I’m kidding. Every RFP we see is the first flavor. Sometimes RFPs are driven by purchasing requirements, but the rationale behind them is always the same–clients want to accurately compare the costs of competing vendors. There’s nothing wrong with wanting to wring the most out of every buck. Fiscal prudence is a good thing. But we rarely respond to RFPs because we’ve learned that this transactional approach to buying marketing services puts clients at a disadvantage. They get the low price, but they rarely get the best solutions.
There’s a better way. But it requires reframing the discussion to focus on solutions and budgets.
We start with the belief that every project should be the answer to an important question. For example:
How do we introduce a premium product in a marketplace ruled by commodities?
Can we identify, communicate with and convert new types of customers for a well-established service?
How rapidly can we provide prospects with information that addresses objections raised during sales calls?
We’re asking clients how we can solve problems. We’re not asking if a brochure or website needs to have photos of the products or end users. By taking a step back from a set of solutions, we can do several things:
- Focus on the question, and think about possible solutions from customers’ points of view
- Consider the customer journey, and plan a process that sometimes crosses media in order to answer the question
- Place a priority on solutions that are likely to engage customers, or that they will more quickly adopt
Next, we need to talk budget.
We get it. It can be hard to lay your cards on the table and commit to a specific level of spending for a solution that may not yet exist. That’s a bigger leap of faith than agreeing to drop a few thousand for a shiny, four-color brochure. But it’s essential for several reasons:
- Your proposed budget focuses our thinking. We quickly know which resources and solutions are available to you.
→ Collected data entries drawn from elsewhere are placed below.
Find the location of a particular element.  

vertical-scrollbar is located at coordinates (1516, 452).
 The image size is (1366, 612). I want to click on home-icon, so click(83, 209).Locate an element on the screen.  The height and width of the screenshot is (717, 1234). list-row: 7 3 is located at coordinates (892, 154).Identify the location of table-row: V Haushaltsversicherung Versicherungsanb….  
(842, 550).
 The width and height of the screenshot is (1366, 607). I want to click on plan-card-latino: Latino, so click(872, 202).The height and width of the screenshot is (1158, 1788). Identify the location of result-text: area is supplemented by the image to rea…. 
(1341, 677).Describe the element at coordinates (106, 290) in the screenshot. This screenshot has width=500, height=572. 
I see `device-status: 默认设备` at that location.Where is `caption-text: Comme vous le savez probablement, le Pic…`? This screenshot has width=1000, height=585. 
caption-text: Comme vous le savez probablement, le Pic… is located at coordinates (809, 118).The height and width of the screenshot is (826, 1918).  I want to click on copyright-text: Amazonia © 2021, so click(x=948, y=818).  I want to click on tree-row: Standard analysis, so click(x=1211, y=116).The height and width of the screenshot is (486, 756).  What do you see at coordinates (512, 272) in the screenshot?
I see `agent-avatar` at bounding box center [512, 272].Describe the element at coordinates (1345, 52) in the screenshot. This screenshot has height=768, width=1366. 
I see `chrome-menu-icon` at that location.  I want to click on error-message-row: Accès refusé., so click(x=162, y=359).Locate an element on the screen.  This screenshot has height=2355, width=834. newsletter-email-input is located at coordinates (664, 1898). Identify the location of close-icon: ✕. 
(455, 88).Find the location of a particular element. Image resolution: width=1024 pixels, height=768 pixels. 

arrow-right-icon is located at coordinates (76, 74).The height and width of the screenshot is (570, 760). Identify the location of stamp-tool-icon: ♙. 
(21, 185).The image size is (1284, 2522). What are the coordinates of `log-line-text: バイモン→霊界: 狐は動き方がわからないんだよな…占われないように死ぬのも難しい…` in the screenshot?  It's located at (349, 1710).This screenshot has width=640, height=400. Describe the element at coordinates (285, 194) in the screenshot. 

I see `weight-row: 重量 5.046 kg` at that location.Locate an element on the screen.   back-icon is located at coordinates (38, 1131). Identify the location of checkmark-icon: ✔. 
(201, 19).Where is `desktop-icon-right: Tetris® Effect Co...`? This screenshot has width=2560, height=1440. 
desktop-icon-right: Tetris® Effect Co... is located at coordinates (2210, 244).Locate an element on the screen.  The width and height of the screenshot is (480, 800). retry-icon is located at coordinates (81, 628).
- It’s a reality check. At a certain point aspirations and budget have to match. We don’t want to guess whether your spending matches your plans, and you don’t want us giving you false hope.
- It’s a starting point for planning. Some clients don’t know how much it may cost to solve a particular problem, and we want to help. If we know the budget we can provide guidance on how to structure a marketing program, where to focus resources, and how to build internal support for your plans.
Sadly, transactional thinking is the norm, but we don’t stop trying. We’re in the business of helping clients answer tough questions, and that demands looking beyond cranking out collateral or websites. It demands creative solutions that fit clients’ budgets. We’ve tried it both ways. One works. One doesn’t.